TASK DIRECTIONS: What is needed here is an exact repetition of the records below, beginning at the line that has "Task: Click the 'Added" and stopping after the line that has "Given: Expand the".

SOURCE DATA:
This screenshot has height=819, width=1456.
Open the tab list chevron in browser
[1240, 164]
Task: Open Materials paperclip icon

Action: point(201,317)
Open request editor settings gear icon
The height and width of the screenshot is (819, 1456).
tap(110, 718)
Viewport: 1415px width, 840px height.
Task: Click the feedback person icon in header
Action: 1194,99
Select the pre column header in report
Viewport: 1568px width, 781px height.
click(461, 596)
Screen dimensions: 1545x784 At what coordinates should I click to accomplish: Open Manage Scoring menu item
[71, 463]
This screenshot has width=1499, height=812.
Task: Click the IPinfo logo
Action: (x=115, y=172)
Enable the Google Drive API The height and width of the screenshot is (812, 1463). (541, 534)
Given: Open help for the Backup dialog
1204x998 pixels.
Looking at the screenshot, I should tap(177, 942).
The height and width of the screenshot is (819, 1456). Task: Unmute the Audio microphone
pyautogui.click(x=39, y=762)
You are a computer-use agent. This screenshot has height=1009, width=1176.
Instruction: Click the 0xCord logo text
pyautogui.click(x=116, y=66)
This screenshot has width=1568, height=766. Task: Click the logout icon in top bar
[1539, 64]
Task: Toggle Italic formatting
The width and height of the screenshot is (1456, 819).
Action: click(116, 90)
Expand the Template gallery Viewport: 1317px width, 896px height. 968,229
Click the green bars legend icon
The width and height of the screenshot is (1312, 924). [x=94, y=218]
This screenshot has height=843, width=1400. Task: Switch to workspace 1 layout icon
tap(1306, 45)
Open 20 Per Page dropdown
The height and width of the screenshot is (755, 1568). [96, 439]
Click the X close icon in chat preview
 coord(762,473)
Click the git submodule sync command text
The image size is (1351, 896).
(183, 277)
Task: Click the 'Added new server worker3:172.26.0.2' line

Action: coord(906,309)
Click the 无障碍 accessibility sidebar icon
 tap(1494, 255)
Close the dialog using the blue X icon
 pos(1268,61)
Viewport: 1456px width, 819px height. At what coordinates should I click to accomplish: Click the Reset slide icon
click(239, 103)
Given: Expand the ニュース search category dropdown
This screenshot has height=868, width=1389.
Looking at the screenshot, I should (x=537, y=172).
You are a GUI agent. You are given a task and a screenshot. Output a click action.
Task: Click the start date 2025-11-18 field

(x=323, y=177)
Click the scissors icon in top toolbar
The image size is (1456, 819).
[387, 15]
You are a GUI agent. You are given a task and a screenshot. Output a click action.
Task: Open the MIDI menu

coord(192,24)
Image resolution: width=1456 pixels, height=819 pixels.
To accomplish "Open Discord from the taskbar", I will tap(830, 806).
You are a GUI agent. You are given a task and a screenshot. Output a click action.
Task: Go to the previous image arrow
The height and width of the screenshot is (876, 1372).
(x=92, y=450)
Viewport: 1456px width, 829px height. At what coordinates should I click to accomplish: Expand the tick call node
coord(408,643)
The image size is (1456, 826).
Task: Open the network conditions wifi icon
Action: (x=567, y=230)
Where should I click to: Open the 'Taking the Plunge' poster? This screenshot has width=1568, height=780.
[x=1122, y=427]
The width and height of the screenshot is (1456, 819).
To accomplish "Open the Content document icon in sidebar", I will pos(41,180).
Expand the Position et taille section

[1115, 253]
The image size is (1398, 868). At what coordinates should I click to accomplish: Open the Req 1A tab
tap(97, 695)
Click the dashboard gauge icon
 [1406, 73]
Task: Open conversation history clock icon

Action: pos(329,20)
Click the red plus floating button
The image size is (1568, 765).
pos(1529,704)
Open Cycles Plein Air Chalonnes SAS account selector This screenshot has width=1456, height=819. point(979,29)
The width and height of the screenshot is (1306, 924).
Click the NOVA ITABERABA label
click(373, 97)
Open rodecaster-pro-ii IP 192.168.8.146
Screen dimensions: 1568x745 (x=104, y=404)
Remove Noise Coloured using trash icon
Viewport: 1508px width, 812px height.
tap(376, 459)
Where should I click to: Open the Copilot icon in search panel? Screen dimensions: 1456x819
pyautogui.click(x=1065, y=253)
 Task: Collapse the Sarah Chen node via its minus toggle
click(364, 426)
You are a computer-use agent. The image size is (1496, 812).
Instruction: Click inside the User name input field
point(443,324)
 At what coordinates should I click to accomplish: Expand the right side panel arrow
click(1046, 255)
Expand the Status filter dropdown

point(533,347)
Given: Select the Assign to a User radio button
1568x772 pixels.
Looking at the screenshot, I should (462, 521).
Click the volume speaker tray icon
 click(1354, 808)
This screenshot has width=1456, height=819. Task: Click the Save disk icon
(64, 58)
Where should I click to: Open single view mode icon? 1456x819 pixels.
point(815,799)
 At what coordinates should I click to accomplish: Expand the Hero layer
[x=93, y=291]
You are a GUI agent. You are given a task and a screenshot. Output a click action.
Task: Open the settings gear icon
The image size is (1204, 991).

TASK ANSWER:
Task: Click the 'Added new server worker3:172.26.0.2' line

Action: coord(906,309)
Click the 无障碍 accessibility sidebar icon
 tap(1494, 255)
Close the dialog using the blue X icon
 pos(1268,61)
Viewport: 1456px width, 819px height. At what coordinates should I click to accomplish: Click the Reset slide icon
click(239, 103)
Given: Expand the ニュース search category dropdown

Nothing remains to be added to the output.